La graphiose ou maladie hollandaise de l'orme a dévasté les ormes dans tout l'hémisphère nord depuis 1925 environ.
C'est à la fin des années 1970 que la maladie des ormes est apparue pour la première fois à Paris. Aucun traitement n'a réussi à en venir à bout. Des injections dans les arbres malades en 1986-1987 ont été infructueuses. On comptait 30 000 ormes parisiens avant l'épidémie, alors qu'aujourd'hui seuls 1 000 survivent, dans les larges avenues parisiennes (avenue d'Italie, de Choisy, boulevard Lefebvre, de Grenelle, Garibaldi…) et deux très vieux rescapés (un au jardin des Tuileries devant l'Orangerie et un autre place Saint-Gervais devant l'hôtel de ville de Paris). Alors que, au XVIIe siècle, l'orme était la première espèce d'arbre à Paris, aujourd'hui, il est l'une des moins répandues.
Tant que l'arbre jeune est taillé, il survit plus longtemps qu'en croissance libre, bien qu'affecté de déformation de l'écorce. Mais il finit par mourir précocement.
Résistance à la graphiose
On cherche à développer des ormes résistant à la graphiose depuis 1960. La recherche est partie dans diverses directions :
- Hybridation entre l'orme d'Amérique et l'orme de Chine. Cela a produit des arbres plus résistants (des hybrides commerciaux sont disponibles). Toutefois, ces arbres sont plus petits que les ormes américains et n'ont pas sa forme en vase appréciée.
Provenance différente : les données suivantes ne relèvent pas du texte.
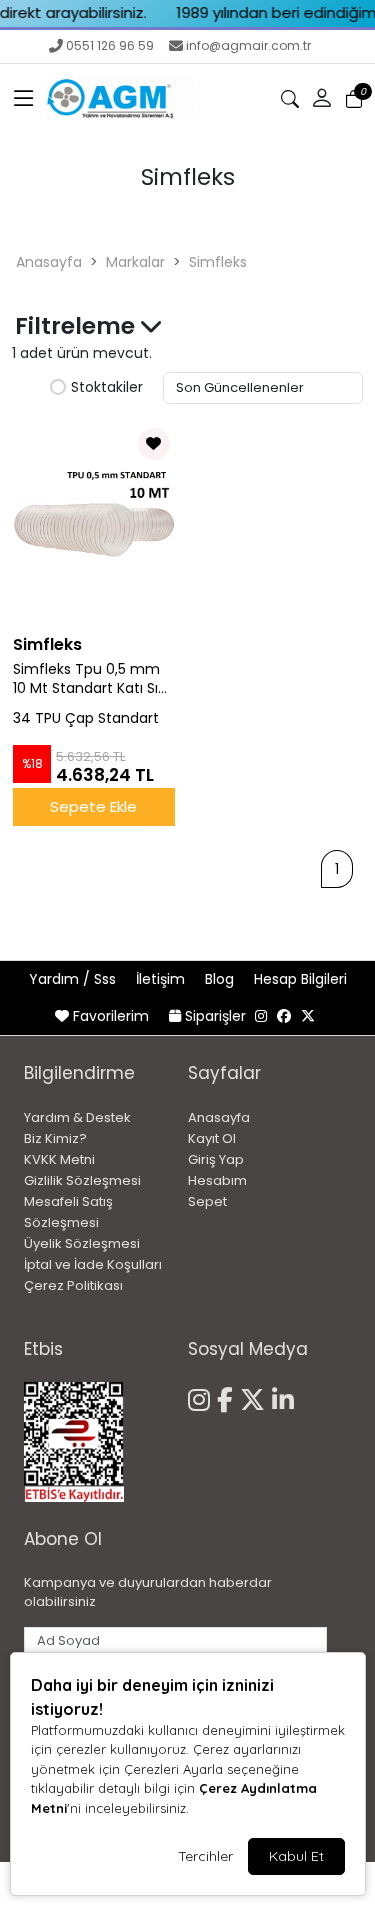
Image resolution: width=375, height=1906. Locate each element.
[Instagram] (202, 1397)
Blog (221, 979)
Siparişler (215, 1016)
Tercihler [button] (205, 1856)
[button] (24, 99)
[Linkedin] (286, 1397)
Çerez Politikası (73, 1285)
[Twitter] (256, 1397)
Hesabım (217, 1180)
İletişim (162, 979)
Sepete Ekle (93, 806)
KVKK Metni (59, 1159)
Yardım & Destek (77, 1117)
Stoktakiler (107, 388)
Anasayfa (49, 262)
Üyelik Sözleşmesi (82, 1243)
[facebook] (284, 1016)
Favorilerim (111, 1016)
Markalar (135, 262)
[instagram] (261, 1016)
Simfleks (218, 262)
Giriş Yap (216, 1159)
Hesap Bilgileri (300, 979)
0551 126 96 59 (110, 45)
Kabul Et (296, 1856)
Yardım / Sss (74, 979)
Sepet (207, 1201)
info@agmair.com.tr (248, 45)
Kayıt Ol (212, 1138)
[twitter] (308, 1016)
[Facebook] (228, 1397)
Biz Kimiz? (55, 1138)
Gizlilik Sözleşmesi (82, 1180)
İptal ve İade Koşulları (93, 1264)
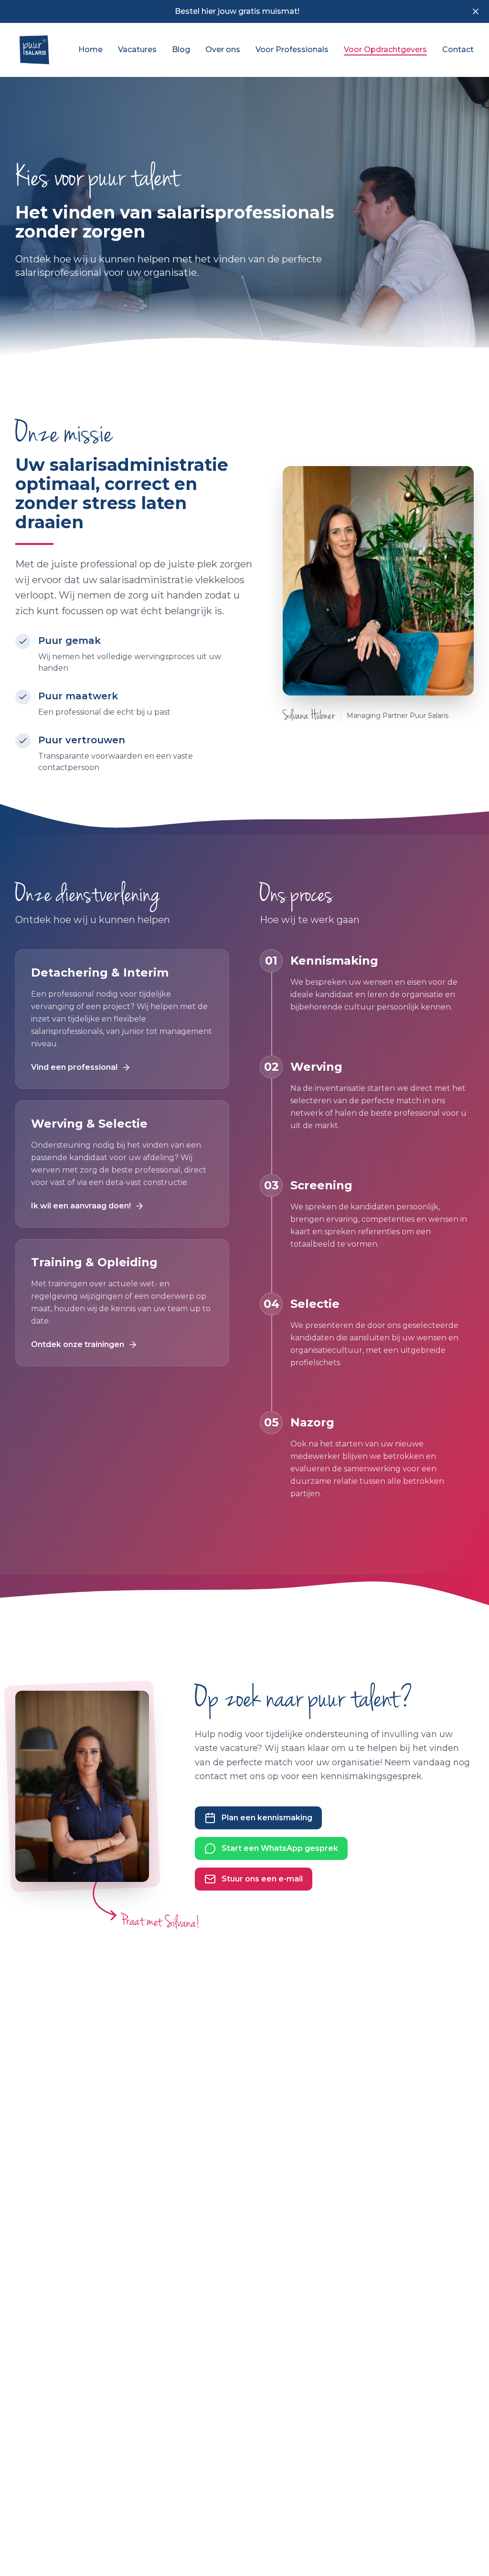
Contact (458, 49)
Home (90, 49)
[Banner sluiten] (475, 11)
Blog (181, 49)
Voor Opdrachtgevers (385, 49)
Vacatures (137, 49)
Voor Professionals (292, 49)
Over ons (222, 49)
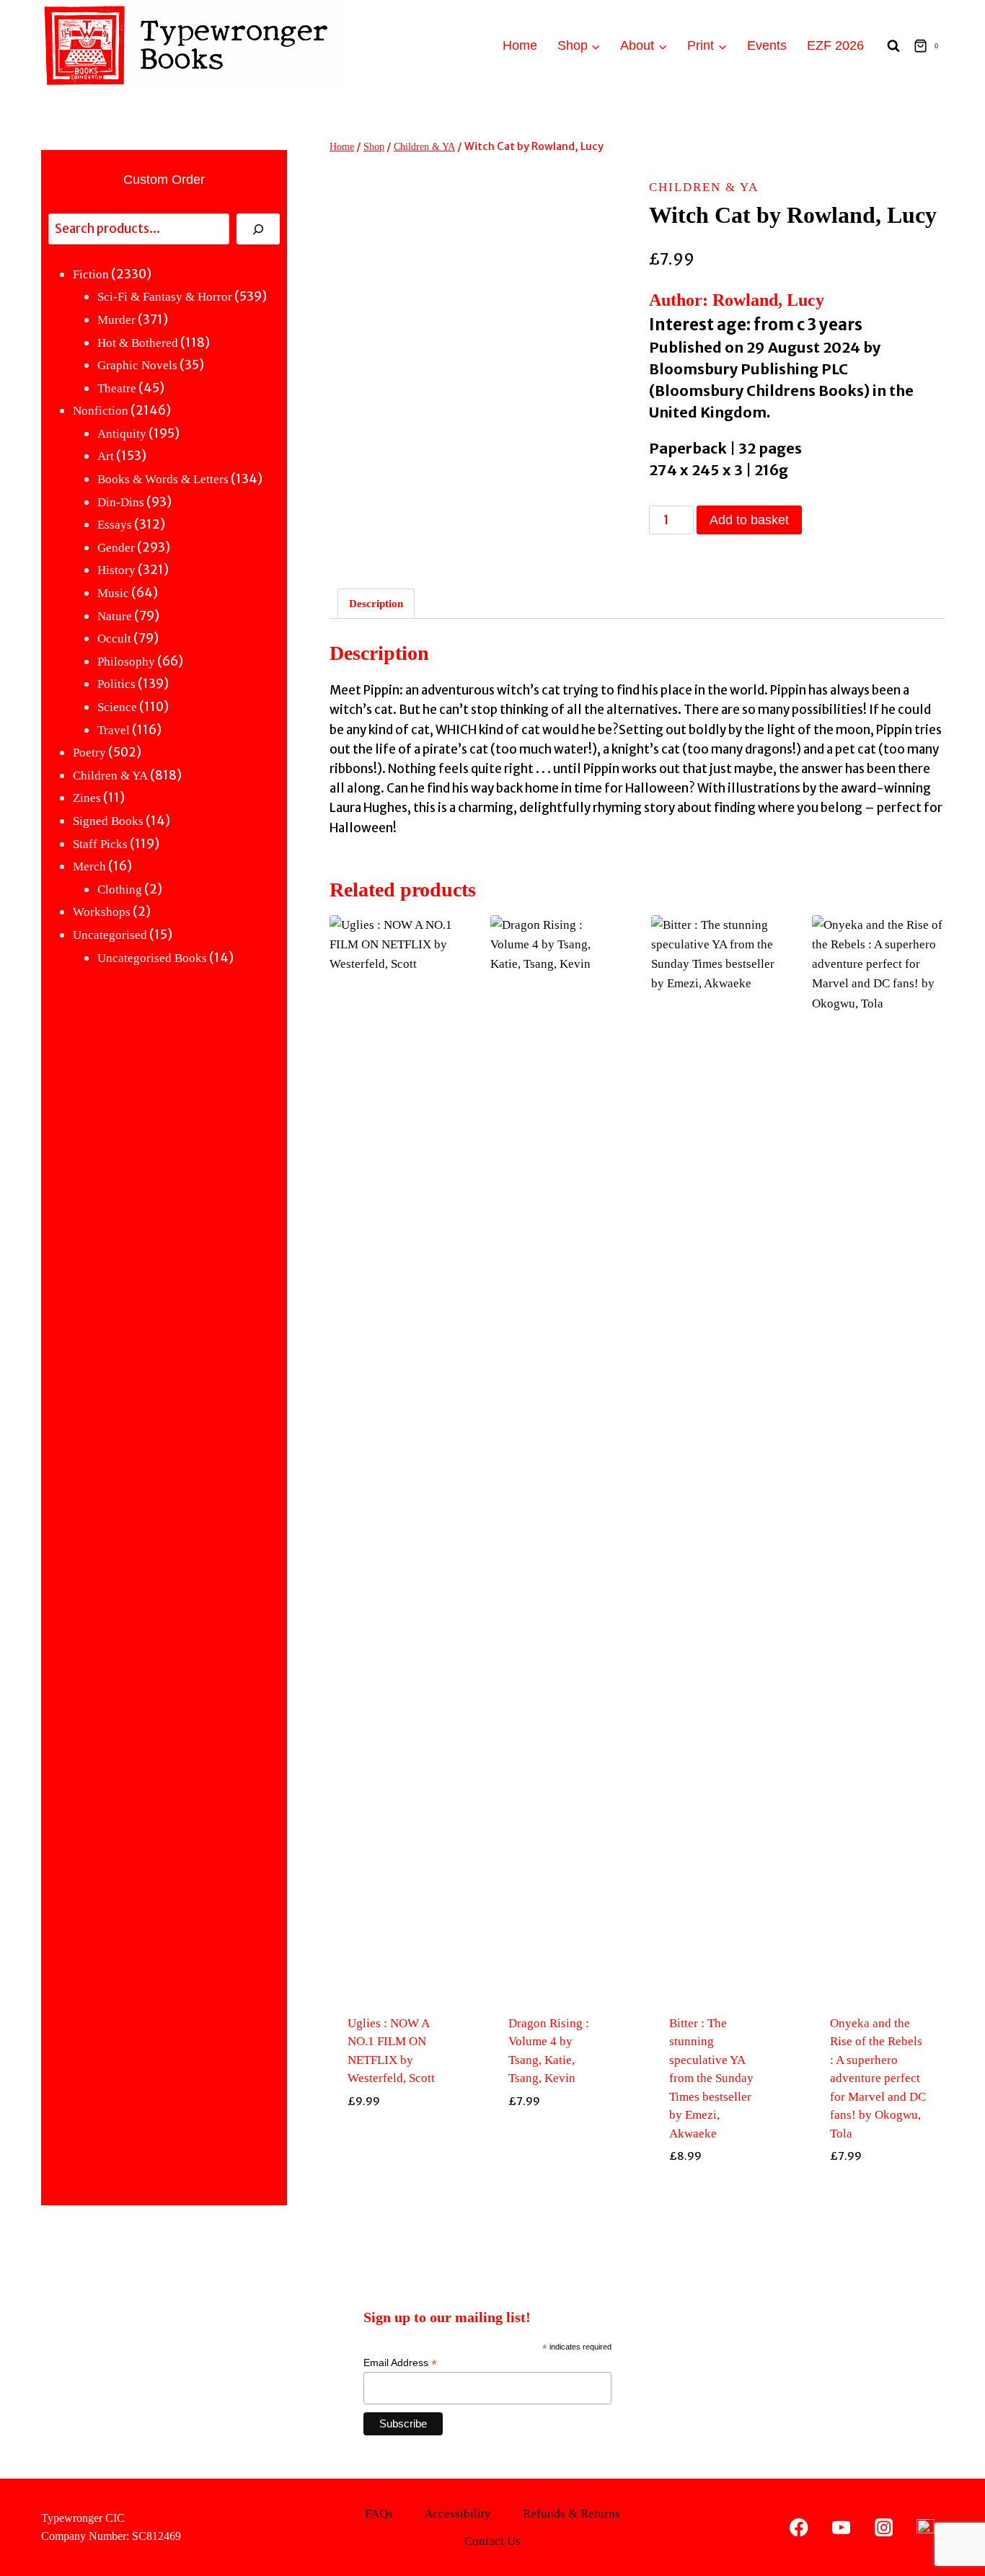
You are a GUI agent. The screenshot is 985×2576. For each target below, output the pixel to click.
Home (520, 45)
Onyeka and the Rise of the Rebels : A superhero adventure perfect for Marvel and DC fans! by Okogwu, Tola (878, 2078)
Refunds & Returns (571, 2513)
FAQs (379, 2513)
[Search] (258, 228)
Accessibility (457, 2513)
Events (767, 45)
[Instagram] (883, 2527)
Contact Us (492, 2541)
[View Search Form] (893, 46)
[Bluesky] (925, 2527)
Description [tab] (376, 603)
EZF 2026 (835, 45)
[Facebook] (799, 2527)
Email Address (400, 2363)
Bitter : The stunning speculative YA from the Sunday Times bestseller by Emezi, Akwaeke (711, 2078)
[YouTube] (841, 2527)
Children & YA (704, 187)
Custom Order (164, 179)
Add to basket (749, 520)
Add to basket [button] (396, 2189)
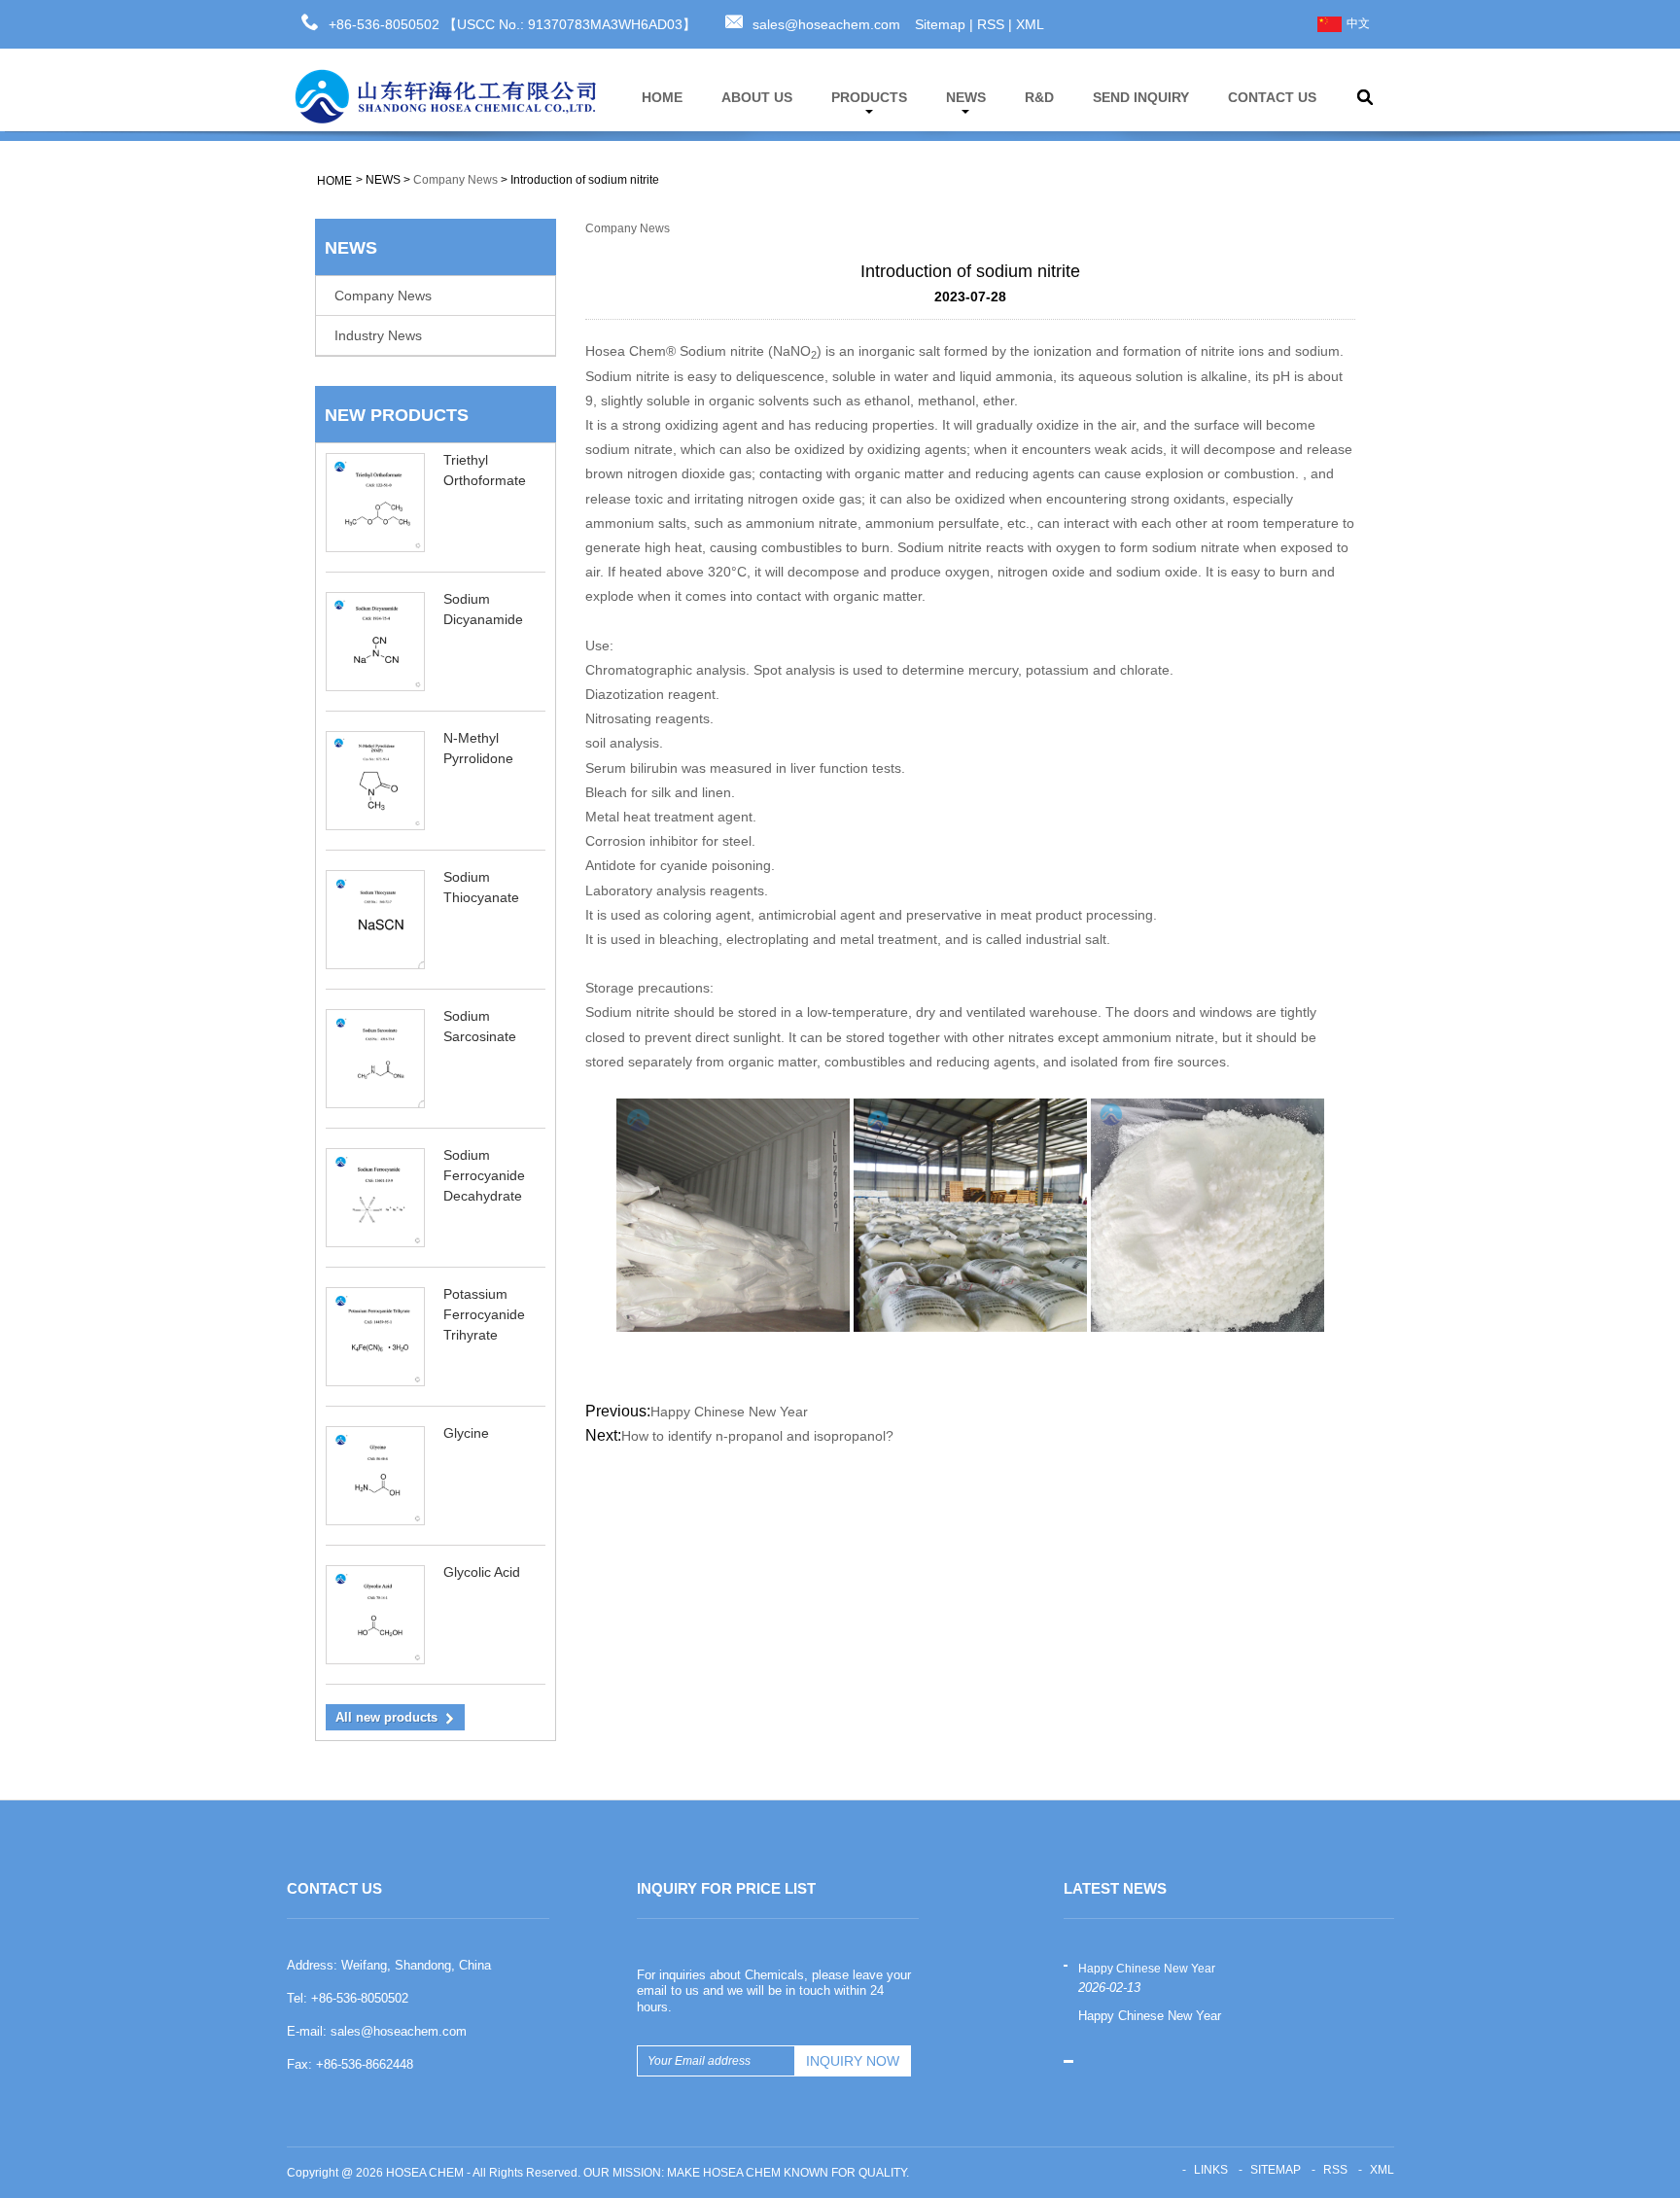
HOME (662, 97)
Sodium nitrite (722, 351)
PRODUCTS (869, 97)
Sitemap (940, 24)
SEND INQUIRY (1141, 97)
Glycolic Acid (481, 1572)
- D'autres tentatives ont été faites pour développer des cultivars résistants de Ulmus americana : les variétés Liberty Elm, Valley Forge et New Harmony sont disponibles commercialement et semblent bien résister. Toutefois, on ne saura que vers 2010 si elles sont viables. Le Princeton Elm, cultivar créé en 1920 pour ses qualités ornementales, semble également bien résister à la graphiose.
En 2005, les deux types d'ormes les plus résistants sont :
- un hybride japonais, "Ulmus x resista" dont il existe 2 cultivars : 'Sapporo Autumn Gold'® et "New Horizon". Mais leurs caractéristiques sont assez éloignées des ormes européens (port arbustifs, pousse très rapide).
- le cultivar 'LUTECE® Nanguen' est le plus prometteur. Il devrait être commercialisé en 2006. Un chercheur de l'INRA de Nancy a obtenu cet hybride par fécondations croisées de 6 variétés dont Orme de montagne (Est de la France), Orme champêtre et Orme de l'Himalaya.